Another important component of the California bill is that it explicitly extends protections to the donation of food that is fit for human consumption even if it has exceeded the labeled shelf life date recommended by the manufacturer. U.S. consumers and businesses needlessly trash billions of pounds of food due to confusion over how to interpret the various date labels printed on food. However, almost none of those dates indicate the safety of food.  In fact, the dates are generally suggestions by manufacturers for when food is at its peak quality, not when it is unsafe to eat. So long as it remains wholesome, surplus food should be donated to feed people, not buried in a landfill.

Image of egg carton with Sell by date label

Photo: Andrea Spacht


Speaking of those food dates, AB 954, authored by Assembly Member David Chiu, aims to cut through the confusion and streamline food date labels by encouraging the voluntary use of one term to indicate the quality of a product and one phrase to indicate the safety of a product rather than the myriad date descriptors that are used now. The bill requires the California Department of Food and Agriculture to publish information and encourage food manufacturers to use uniform terms on food product labels. “BEST if Used by” or “BEST if Used or Frozen by” would indicate the date by which best quality can be expected whereas “USE by” or “USE by or Freeze by” would indicate the date through which food should be consumed or frozen because the product has increased safety concerns with time. Furthermore, if the bill is signed, the department would encourage food distributors and retailers to stop using “sell by” date labels or to hide them from consumers (these dates are really meant for grocers and are typically earlier, but consumers mistake them to mean the product is bad). Additionally, the bill includes a consumer education component to help us all understand how these labels are being used.

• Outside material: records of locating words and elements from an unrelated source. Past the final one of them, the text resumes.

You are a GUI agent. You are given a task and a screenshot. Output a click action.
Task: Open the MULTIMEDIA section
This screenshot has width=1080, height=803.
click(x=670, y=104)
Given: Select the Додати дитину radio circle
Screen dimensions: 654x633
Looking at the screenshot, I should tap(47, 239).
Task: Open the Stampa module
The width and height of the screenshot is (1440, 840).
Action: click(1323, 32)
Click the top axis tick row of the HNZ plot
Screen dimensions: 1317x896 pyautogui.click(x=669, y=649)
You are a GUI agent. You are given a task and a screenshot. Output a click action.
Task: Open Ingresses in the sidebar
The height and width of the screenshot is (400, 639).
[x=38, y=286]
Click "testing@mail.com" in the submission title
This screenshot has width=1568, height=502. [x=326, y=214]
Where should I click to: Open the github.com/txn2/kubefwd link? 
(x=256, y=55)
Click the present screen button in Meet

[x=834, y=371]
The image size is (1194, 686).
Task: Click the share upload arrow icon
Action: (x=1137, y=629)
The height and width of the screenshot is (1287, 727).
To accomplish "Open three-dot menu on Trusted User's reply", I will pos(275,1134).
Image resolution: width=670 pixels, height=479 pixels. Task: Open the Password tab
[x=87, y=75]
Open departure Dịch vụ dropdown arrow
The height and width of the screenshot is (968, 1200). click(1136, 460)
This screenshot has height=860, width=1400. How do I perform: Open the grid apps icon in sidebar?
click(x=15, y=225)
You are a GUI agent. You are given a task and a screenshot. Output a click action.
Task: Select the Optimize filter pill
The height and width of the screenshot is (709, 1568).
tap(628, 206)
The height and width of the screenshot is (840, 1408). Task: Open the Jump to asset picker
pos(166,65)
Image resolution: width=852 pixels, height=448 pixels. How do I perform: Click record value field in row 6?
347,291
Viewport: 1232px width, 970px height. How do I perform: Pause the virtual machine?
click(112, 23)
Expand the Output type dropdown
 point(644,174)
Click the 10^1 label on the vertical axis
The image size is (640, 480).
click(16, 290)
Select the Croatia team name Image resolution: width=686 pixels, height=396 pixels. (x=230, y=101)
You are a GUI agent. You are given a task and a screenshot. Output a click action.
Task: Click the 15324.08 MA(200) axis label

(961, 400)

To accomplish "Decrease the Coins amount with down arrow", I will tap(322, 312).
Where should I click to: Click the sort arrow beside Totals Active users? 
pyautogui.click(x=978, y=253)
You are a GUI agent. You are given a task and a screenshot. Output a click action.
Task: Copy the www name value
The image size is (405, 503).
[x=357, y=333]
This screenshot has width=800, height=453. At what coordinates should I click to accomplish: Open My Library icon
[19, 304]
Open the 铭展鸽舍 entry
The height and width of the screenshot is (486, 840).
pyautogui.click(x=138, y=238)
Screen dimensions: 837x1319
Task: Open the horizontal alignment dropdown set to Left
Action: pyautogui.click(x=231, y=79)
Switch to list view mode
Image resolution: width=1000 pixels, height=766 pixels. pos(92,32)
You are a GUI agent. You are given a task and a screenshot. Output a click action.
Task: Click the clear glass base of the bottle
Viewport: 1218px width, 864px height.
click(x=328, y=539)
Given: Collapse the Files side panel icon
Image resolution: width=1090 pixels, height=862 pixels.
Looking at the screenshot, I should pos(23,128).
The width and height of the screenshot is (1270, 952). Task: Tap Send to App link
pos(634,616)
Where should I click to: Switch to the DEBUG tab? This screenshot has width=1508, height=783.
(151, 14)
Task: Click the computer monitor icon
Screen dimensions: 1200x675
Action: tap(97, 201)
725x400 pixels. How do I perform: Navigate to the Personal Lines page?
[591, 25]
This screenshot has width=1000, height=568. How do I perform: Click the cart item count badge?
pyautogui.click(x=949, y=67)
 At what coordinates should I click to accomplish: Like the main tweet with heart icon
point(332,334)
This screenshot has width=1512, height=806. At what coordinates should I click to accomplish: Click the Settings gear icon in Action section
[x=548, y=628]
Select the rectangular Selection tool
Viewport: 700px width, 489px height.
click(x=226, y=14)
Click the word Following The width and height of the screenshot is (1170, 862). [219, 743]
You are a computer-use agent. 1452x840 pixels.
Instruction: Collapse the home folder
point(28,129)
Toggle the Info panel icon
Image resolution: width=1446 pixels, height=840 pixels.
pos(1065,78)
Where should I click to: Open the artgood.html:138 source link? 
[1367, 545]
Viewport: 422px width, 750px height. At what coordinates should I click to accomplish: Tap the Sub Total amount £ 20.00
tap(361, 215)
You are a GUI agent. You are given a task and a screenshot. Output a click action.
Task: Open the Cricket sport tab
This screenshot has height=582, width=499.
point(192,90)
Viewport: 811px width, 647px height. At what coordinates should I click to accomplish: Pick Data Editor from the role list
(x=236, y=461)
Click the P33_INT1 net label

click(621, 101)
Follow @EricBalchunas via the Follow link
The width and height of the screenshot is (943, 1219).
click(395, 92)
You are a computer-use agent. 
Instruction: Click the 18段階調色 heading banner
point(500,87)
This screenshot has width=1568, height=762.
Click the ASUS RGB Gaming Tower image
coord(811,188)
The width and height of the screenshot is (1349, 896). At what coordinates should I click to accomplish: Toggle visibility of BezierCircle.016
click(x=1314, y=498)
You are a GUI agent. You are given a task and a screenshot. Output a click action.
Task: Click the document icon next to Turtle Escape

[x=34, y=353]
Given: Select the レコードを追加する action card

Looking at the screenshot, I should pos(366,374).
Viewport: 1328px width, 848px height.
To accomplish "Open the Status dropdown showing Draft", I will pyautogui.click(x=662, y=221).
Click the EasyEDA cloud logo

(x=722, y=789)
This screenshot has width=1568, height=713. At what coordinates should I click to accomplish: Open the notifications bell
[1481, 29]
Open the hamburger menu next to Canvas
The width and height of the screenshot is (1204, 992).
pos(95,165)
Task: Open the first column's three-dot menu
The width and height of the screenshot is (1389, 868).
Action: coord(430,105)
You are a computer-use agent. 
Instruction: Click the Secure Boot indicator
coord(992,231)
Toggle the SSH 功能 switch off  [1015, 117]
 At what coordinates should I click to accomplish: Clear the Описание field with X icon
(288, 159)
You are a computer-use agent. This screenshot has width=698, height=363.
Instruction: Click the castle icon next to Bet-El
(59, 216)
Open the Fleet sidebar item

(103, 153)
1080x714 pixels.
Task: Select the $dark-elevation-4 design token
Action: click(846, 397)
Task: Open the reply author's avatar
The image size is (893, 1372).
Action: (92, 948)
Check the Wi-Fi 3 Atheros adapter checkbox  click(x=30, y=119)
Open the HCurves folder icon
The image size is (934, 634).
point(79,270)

In December 2016, USDA Food Safety and Inspection Service released new guidance recommending that manufacturers and retailers use “Best if used by” as the universal terminology to indicate quality. And comprehensive food waste bills, including the same standards for date labeling on food, have been introduced federally. Last week, a coalition of global food companies issued a call to action asking food producers and retailers to simplify date labels and to partner with government agencies to educate consumers.

The time is ripe for meaningful action to cut food waste. In signing these bills, Governor Brown will set California further ahead on the path to achieving a more efficient and secure food system. Perhaps the Feds will follow suit?

AB 1219 is cosponsored by Californians Against Waste and the California Association of Food Banks. AB 954 is sponsored by Californians Against Waste.